Alle Elogen ändern freilich nichts an der Duftaura, die den Knoblauchfreund umgibt. Ob man ihm nun feinschmeckerisch zu Leibe gerückt ist oder therapeutisch: Knoblauch, in größerer Menge genossen, läßt sich nicht verheimlichen. Schuld an dem von Nichtknoblauchianern als lästig empfundenen Geruch ist das schwefelhaltige ätherische Öl namens Allicin, das sich im Magen entfaltet und nicht nur über die Lunge, sondern auch durch die Haut ausgeatmet wird. Dagegen hilft nichts, weder Milch noch Petersilie, Kaffeebohnen, Gewürznelken, Zitronen, Pfefferminze und derlei Empfehlungen.

„Esst keinen Knoblauch, denn wir wollen süßen Odem von uns geben“, rät William Shakespeare im „Sommernachtstraum“. Isabella Beeton, die Königin der viktorianischen Küche, beschrieb den Geruch des Knoblauchs als „allgemein widerlich“. Aber bitte, hat man je ein Loblied auf die englische Küche vernommen? Langweilig sei sie, fade und phantasielos, tönt die Internationale der Feinschmecker.
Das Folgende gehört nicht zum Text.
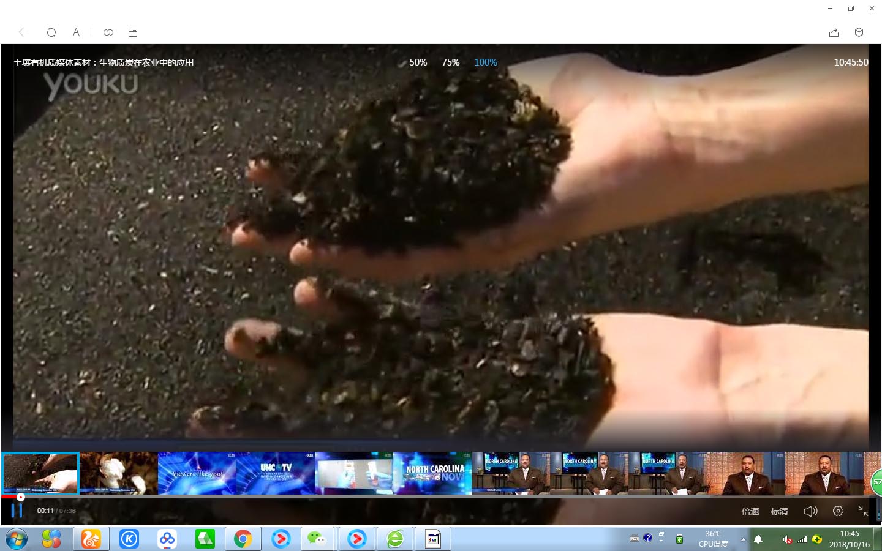Click the share icon at top right
This screenshot has height=551, width=882.
coord(834,32)
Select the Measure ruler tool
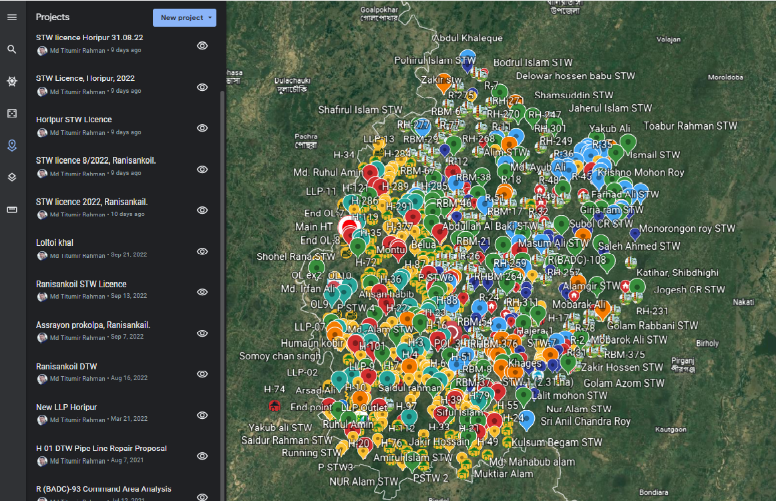The image size is (776, 501). 12,210
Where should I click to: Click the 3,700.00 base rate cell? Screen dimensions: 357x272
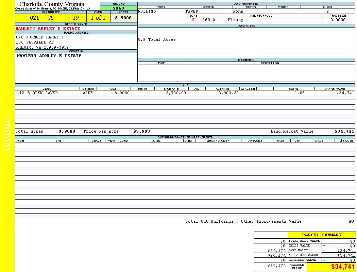coord(176,93)
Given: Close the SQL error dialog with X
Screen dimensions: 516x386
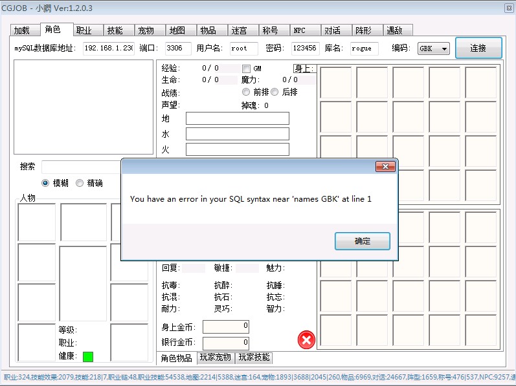Looking at the screenshot, I should (385, 167).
Und es ist kein Zufall, dass die Nordamerikaner, die von den Engländern die Küche übernommen und vereinfacht haben, dem Knoblauch mit tiefem Misstrauen gegenüberstehen. Wer Knoblauch isst, muss sich dazu bekennen. Allerdings ist der frische Knofel auch in seiner Duftwirkung deutlich zahmer als der alte. Insofern lässt sich beim Knoblauch uneingeschränkt dem Jugendkult huldigen nach dem Motto: je jünger und frischer, desto besser.